Unique situations based on your company size
Regardless of whether you are a startup, non-profit, mid-sized business, or an enterprise team, consider these unique scenarios, when hiring a remote developer.
When startups get their initial rounds of funding, there is usually a need to hire developers quickly. In that rush, however, you can end up hiring developers that you wish you had not.
Non-profits and startups tend to look for lower-cost developers to help them get the most out of the funding that they have, and those are the easiest to find online.
Before jumping into developer marketplaces to hire, however, consider these questions first:
Do you have a CTO?
If you do not, you are going to need experts in hiring remote developers. Alternatively, consider hiring an agency that provides a dedicated team. You do not want to gamble with developers you find online, and, at the very least, you should hire a consultant remote CTO to help you make some of your first hires if you are building a remote team.
If you do have a CTO, you can likely hire a remote developer yourself. It will take a lot of time and money that you should probably be investing in having your CTO build out your initial foundations, but it is certainly a technically feasible option.
If you are the CTO and do not have the time for recruiting, alternative options are marketplaces and more developer-centered companies, as both will give you the opportunity to do some smaller-scale vetting of your own, without needing to sift through thousands of applicants.
How much work and budget do you have?
If it is less than a month of work or budget, developer marketplaces are likely your best bet. Keep in mind that the less work you have, the higher the cost can and likely will be with good freelancers.

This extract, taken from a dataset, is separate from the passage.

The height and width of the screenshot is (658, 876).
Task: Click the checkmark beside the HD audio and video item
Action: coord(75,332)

If it is closer to three or more months of work and budget, your options open up a bit, and it is worth considering more premium options that actually become more affordable with the longer timeline than a short-term freelancer would be.

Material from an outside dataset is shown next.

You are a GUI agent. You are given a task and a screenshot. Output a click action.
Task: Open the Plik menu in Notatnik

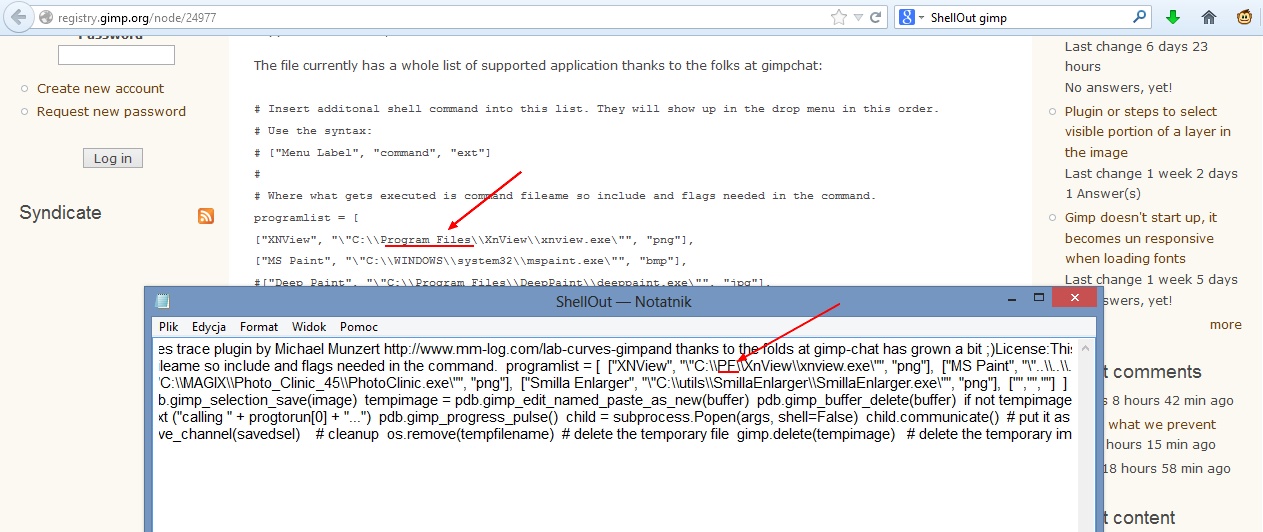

Another option is offering equity, a route that is a bit more dangerous with a remote developer, as they have much less vested interest in your company since they are remote. That said, it could save you a lot of upfront cash, and some remote developers are open to it.
How important is quality?
If you are just trying to get an MVP up and running, quality might not be the most important factor right now. Perhaps you just need something to show your startup’s investors. Or perhaps you just need a decent landing page for your non-profit.

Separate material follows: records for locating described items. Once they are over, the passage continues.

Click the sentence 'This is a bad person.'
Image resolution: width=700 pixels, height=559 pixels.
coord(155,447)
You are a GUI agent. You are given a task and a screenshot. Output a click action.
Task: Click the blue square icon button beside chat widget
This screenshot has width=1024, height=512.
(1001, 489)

If quality is not of high importance, you can afford to gamble with developer marketplaces.
If quality is of high importance, you need to be considering the more premium options. Quality should be of high importance if you would prefer not to have to rebuild your codebase every year or if you plan to have a lot of demanding traffic and need a site that can handle that level of performance.
A mid-size business is in the most interesting situation, as you may or may not have the budget for a premium remote developer service, but you could potentially handle all of your recruitment on a smaller scale if you need to hire often enough.
If you are a mid-size business, ask yourself this question:
How often do I need to hire a remote developer?
If the answer is “not often”, then you should absolutely consider utilizing premium services, which give you consistency every time you need it, or use a developer marketplace (less consistent quality, but part-time options will be available).
If the answer is “often”, you should definitely look into whether you can bring on a full-time or part-time hire who has a technical background, strong understanding of how to manage remote developers, and who can help run your vetting process.
At the enterprise level, your options start to become both more expensive and limited. Your vetting also becomes more serious, costly, and complex, as you need people with highly specialized skills and a proven track record in the enterprise space.
Even with a CTO, recruiter and hiring manager, hiring remote will attract thousands of applicants and only an effective vetting system with several rounds of challenges and interviews will net you the talent you need.
The cost of hiring remote enterprise developers will likely exceed $100,000 over the course of a year with proper vetting mechanisms in place.
Most enterprise recruiting today is around tech like Java or .NET, two specializations that you do not want to hire casually for. Add on top of that the need for communication vetting to ensure you will be working with someone who will properly address expectations for your business and communicate at the highest professional level, and the challenges become obvious.
Recruitment agencies are one option to turn to at the enterprise level, but, in the remote space, these do not quite exist yet, and those that do are hard to trust. The best options are developer marketplaces and premium services that have a specialization in enterprise remote developers and related skills.